За шиворот ему упала дохлая козявка.
— Вовка, злиться — это самое последнее дело.
— Почему? — спросил вдруг Вовка.
Светлые глаза мальчика пронзили Перфилова насквозь. Он смешался.
— Ну, потому что… Это разве кому-то помогло?
— У вас всё хорошо, дядя Руслан?
— Ну, нет… Могло бы быть лучше, — честно ответил Перфилов.
Вовка шмыгнул носом.
— А разве вы не злитесь, когда у вас не всё хорошо?
Перфилов вздохнул.
— Злюсь. Но это другое. Я не убиваю, когда злюсь, всяких мух там или паучков.
— А откуда вы знаете?
— Так нет у меня такого дара, — сказал Перфилов. — Чтобы как ты — чик!..
Он наставил палец на ползущего по песку с вкраплениями кварцевой крошки тёмненького, бестолкового жучка. Насекомое с готовностью растопырило лапки и прекратило двигаться. Перфилов, побледнев, перевёл взгляд с жука на свой палец и спрятал руку за спину.
Вовка расхохотался.
— Вы сами-то, сами!
— Нет, это, наверное, от тебя, просто с моим жестом совпало.
— А я уже не злюсь.
Они помолчали.
Вовка легонько принялся раскачиваться, отталкиваясь носками сандалий от земли. Перфилов чуть помог ему, ладонью надавливая на один из прутьев.
— А что вы делаете, когда вам больно? — спросил мальчик.
— Ну… — растерялся Перфилов. — У каждого свой способ. Так сразу и не скажу, что делаю. Замыкаюсь в себе.
— И плачете?
— Бывает, и плачу.
— Я тоже плачу, — признался Вовка. — Только так девчонки лишь делают.
— Почему это?
— Дядя Коля говорит, что мужики не плачут. Они стискивают зубы — и напролом.
Вовкин сандалет взрыл песок, похоронив несколько мёртвых жучков.
— Может быть он и прав, — сказал Перфилов.
— Значит, злиться можно?
— Понимаешь… От твоей злости, получается, страдают всякие жуки и мухи, которые в этом совсем не виноваты.
— Ну и что? — насупился Вовка.
— Это не правильно.
— А когда тебя не любят, это правильно? — выкрикнул мальчик, соскочив с качелей. — Когда папки нет, а дядя Коля есть — правильно?
— Погоди!
— Вы вообще сами, дядя Руслан, правильный?
Перфилов хотел было возразить, но запнулся, вспомнив себя у раковины.
— Мы же не обо мне! — крикнул он.
Правда, Вовка уже успел сбежать за угол дома.

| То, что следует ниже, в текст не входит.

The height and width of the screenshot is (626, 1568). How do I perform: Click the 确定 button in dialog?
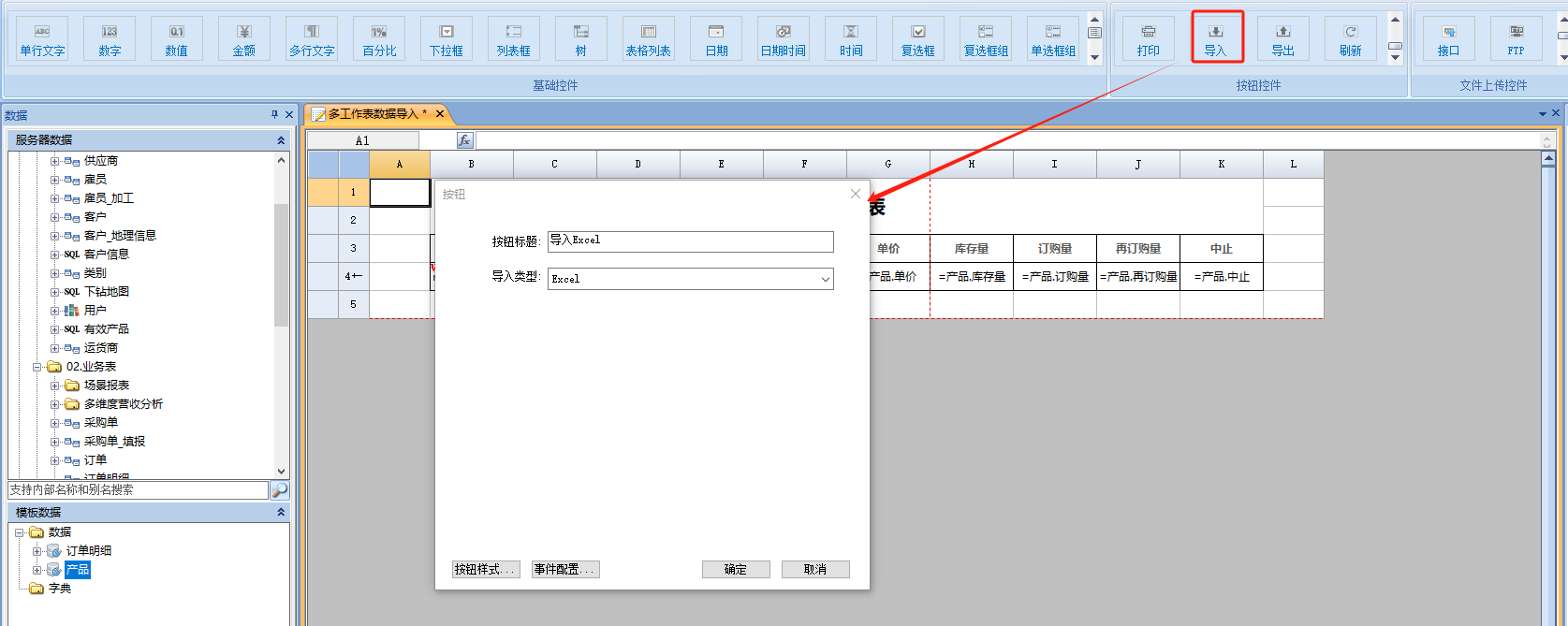(x=736, y=569)
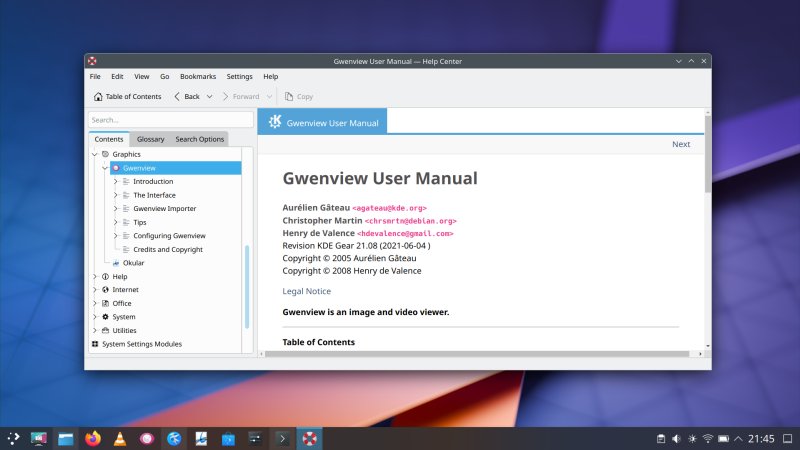800x450 pixels.
Task: Select System Settings Modules entry
Action: [x=141, y=344]
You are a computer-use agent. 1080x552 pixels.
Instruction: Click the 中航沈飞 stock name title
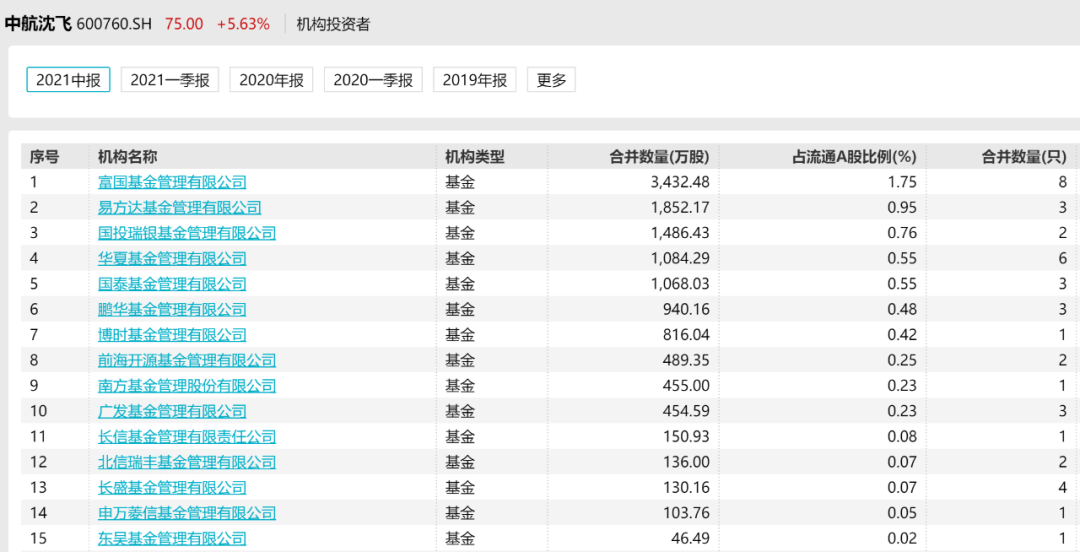pos(38,23)
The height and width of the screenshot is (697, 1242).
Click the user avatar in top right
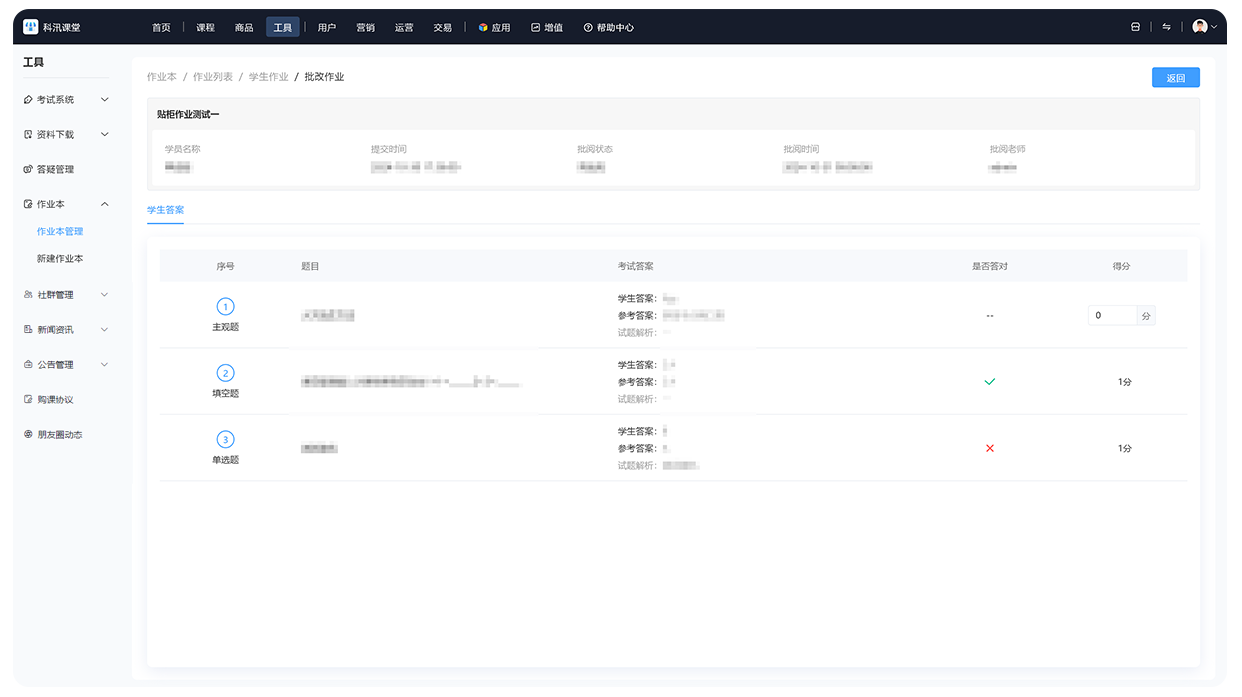1200,27
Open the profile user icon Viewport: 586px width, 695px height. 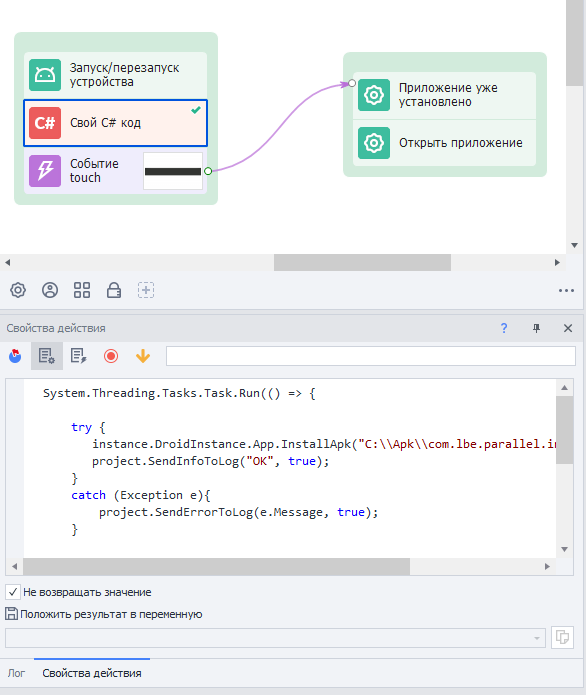click(50, 290)
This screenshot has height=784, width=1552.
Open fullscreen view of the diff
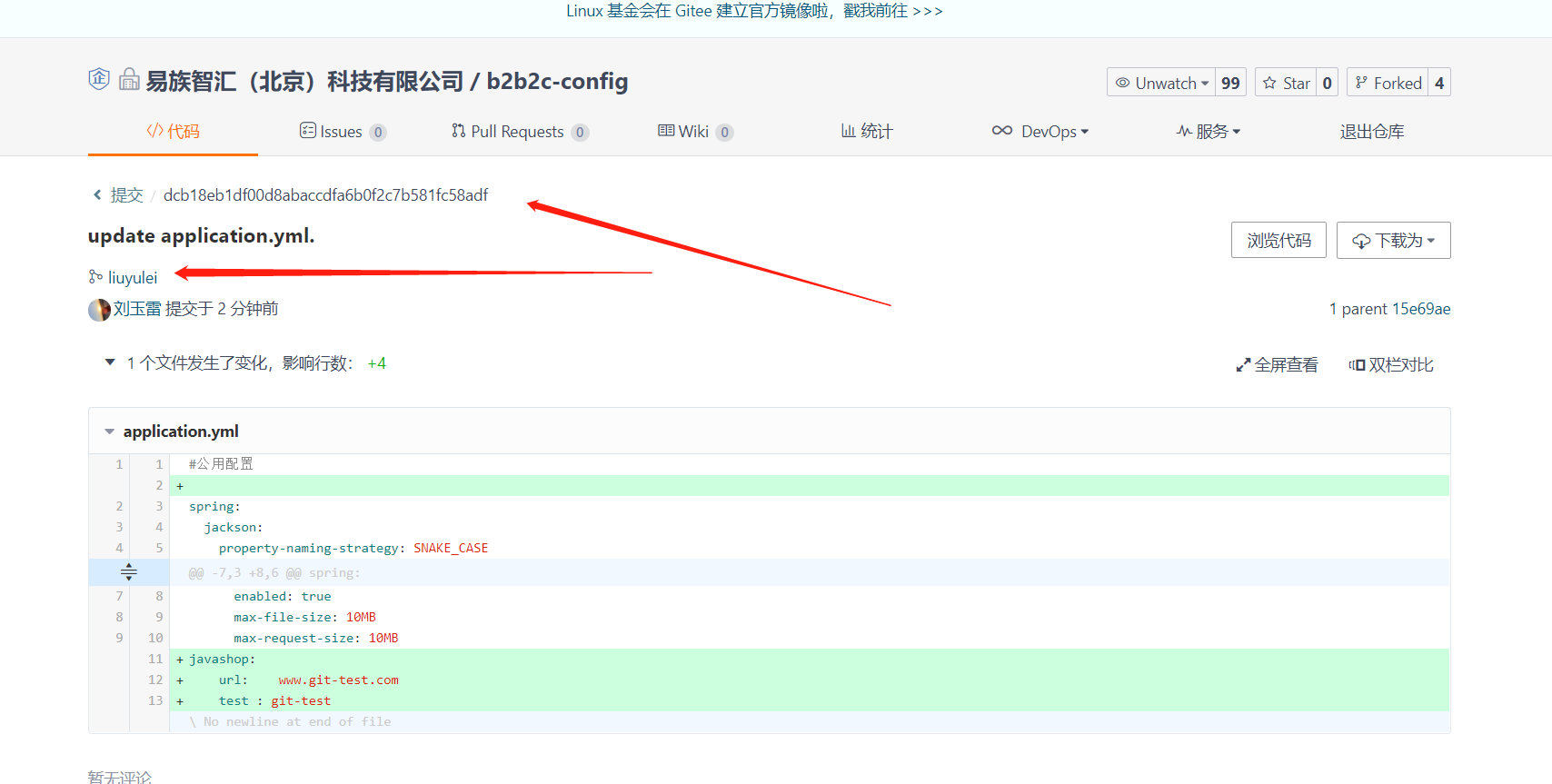point(1277,365)
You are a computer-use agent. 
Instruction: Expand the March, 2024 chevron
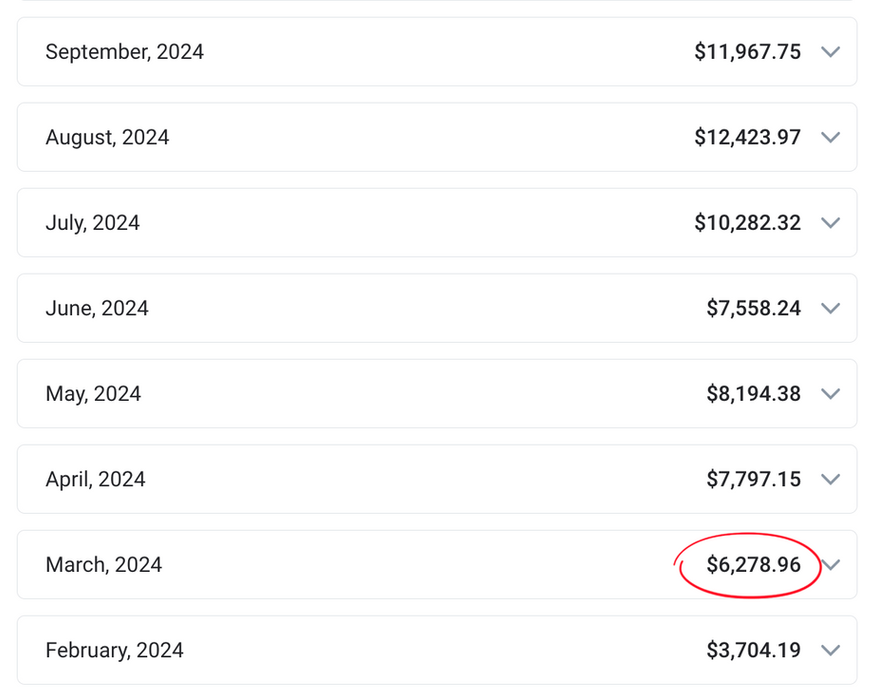pyautogui.click(x=831, y=565)
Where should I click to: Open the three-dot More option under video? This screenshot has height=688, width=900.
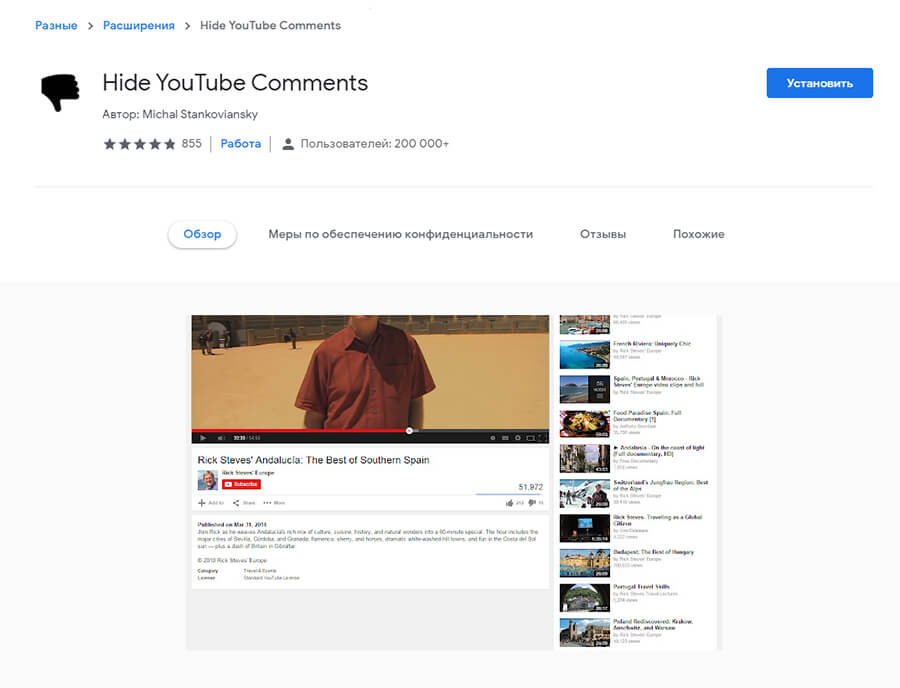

Перфилов опустился на сиденье. Дурацкая вышла беседа. Не умеет он с детьми, и с необычными детьми — в особенности.
И куда теперь? В набат бить?
Латентный суицидник протестует против смерти насекомых? Ну, плохо Вовке. А кому хорошо? У него самого ярких моментов в жизни…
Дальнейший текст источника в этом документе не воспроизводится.